This is the first time such an algorithm was validated in a large US claims database.
Findings of a new study demonstrate using ICD 10-based codified algorithm to identify rheumatoid arthritis patients in a claims database has high accuracy.
The results, presented at the 14th Annual North American Young Rheumatology Investigator Forum, indicated the possibility of establishing a large and accurate rheumatoid arthritis patient registry for future discovery research.

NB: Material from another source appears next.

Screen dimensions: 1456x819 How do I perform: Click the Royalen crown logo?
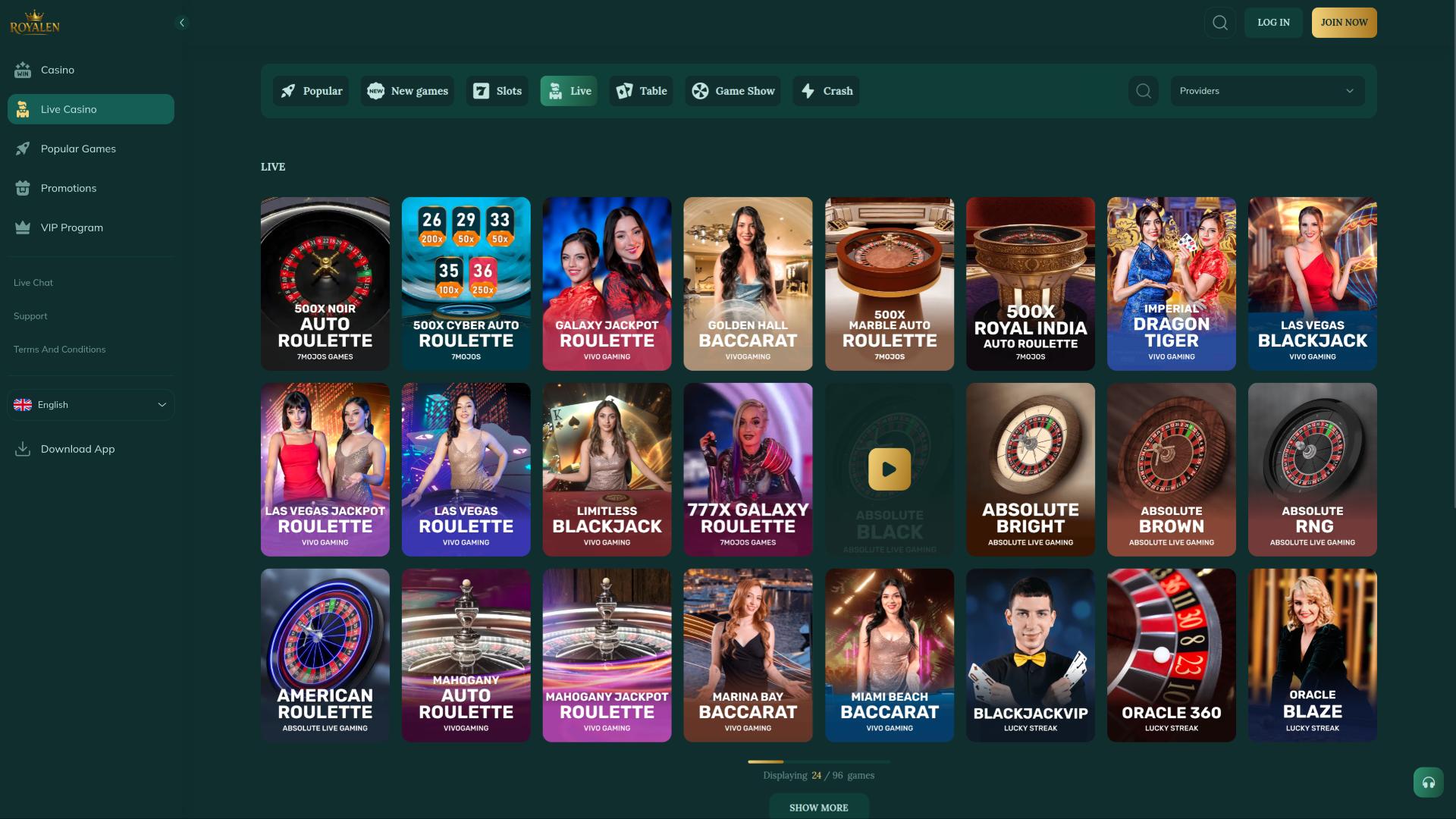(35, 23)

Typically, a large drawback of using claims databases is the high rate of inaccurate coding or diagnostic errors. In an effort to calculate the accuracy of an ICD 10-based algorithm to identify rheumatoid arthritis in a large administrative claims database, Nicholas Wiemer, DO, and colleagues used a cohort of more than 1.7 million Highmark Health members who were seen between 2015 and 2018. The team used a diagnostic algorithm that included ICD 10 codes M05.xx and M06.xx and those who had at least 2 rheumatology office visits at least 6 weeks apart.
The algorithm diagnosed more than 8000 patients as having established rheumatoid arthritis and 519 were seen at the team’s academic tertiary rheumatology practice. The investigators randomly selected 50 patients and manually reviewed the electronic health record (EHR) for provider’s documentation of tender and swollen joint counts and duration of symptoms and lab results to determine if the patients had definite rheumatoid arthritis compared to the gold standard 2010 ACR/EULAR rheumatoid arthritis classification criteria. The team also captured patient demographics and conventional and biologic disease-modifying anti-rheumatic drug (DMARD) use.

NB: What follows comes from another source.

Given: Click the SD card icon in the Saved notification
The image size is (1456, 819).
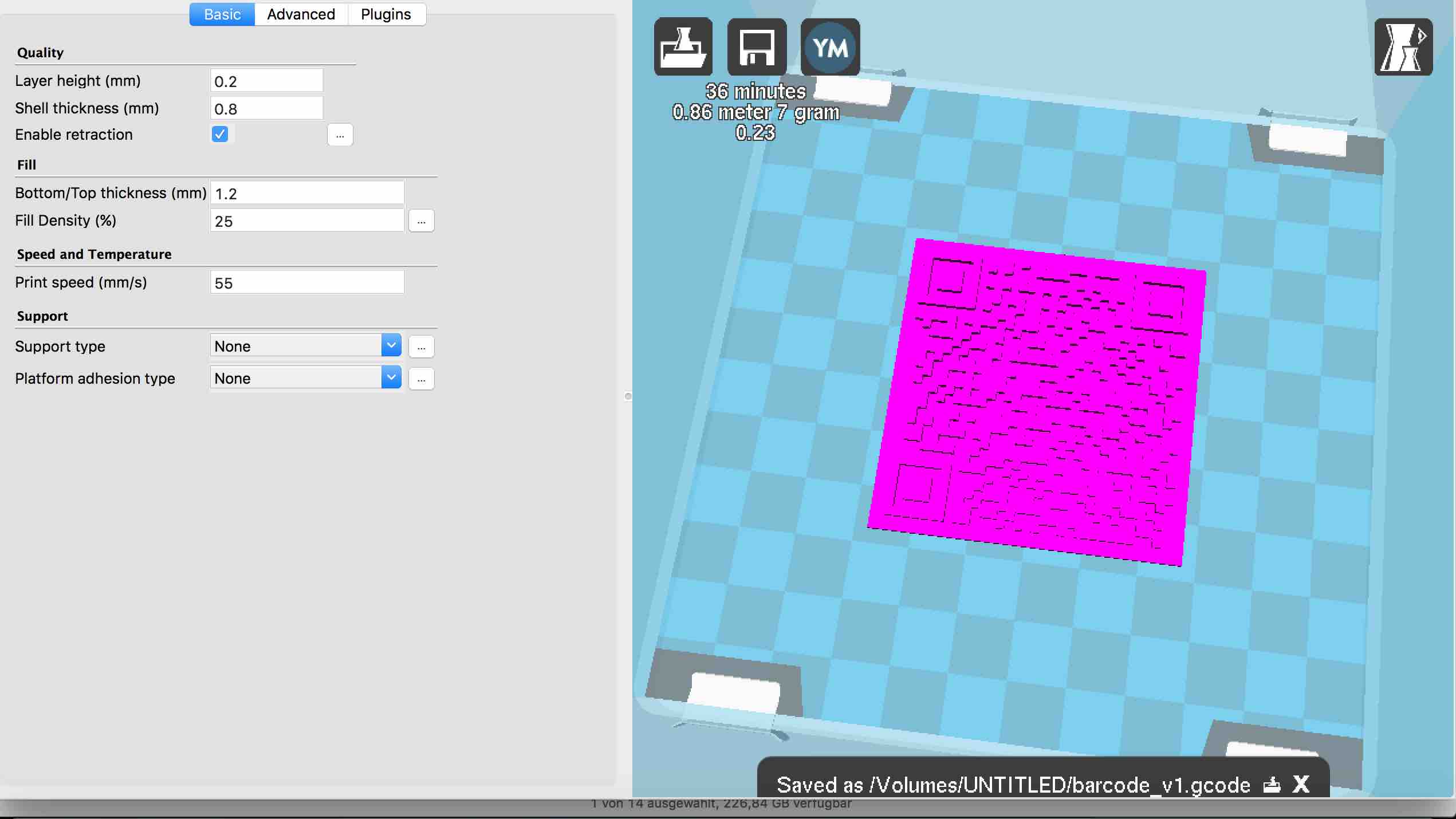Looking at the screenshot, I should (1272, 784).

Among the 50 patients analyzed, 90% had definite rheumatoid arthritis according to the ACR/EULAR classification criteria. The median age of the cohort was 65 years old (IQR, 57-75 years old), with a majority female (76%), 78% seropositive, 40% had abnormal inflammatory markers and 98% were on a DMARD therapy at some point, either current, started at the initial consultation, or prior to the first note in the EHR.
Of the 5 patients who did not fulfill the classification criteria, 60% were seronegative, 40% had low positive rheumatoid factor/anti-cyclic citrullinated peptide antibody levels, 60% had fewer than 10 swollen or tender joints, and none had an alternative rheumatic diagnosis. The PPV of the algorithm was 90%.
Overall, the ICD 10 codified algorithm for identifying patients with rheumatoid arthritis from a claims database had high accuracy. The investigators noted it was the first time such an algorithm was validated in a large US claims database. The findings make way for the possibility to establish a large and accurate rheumatoid arthritis patient registry for future research.
The study, “Rheumatoid Arthritis: Validation of a Codified Diagnostic Algorithm in a Large Claims Database,” was presented at the North American Young Rheumatology Investigator Forum.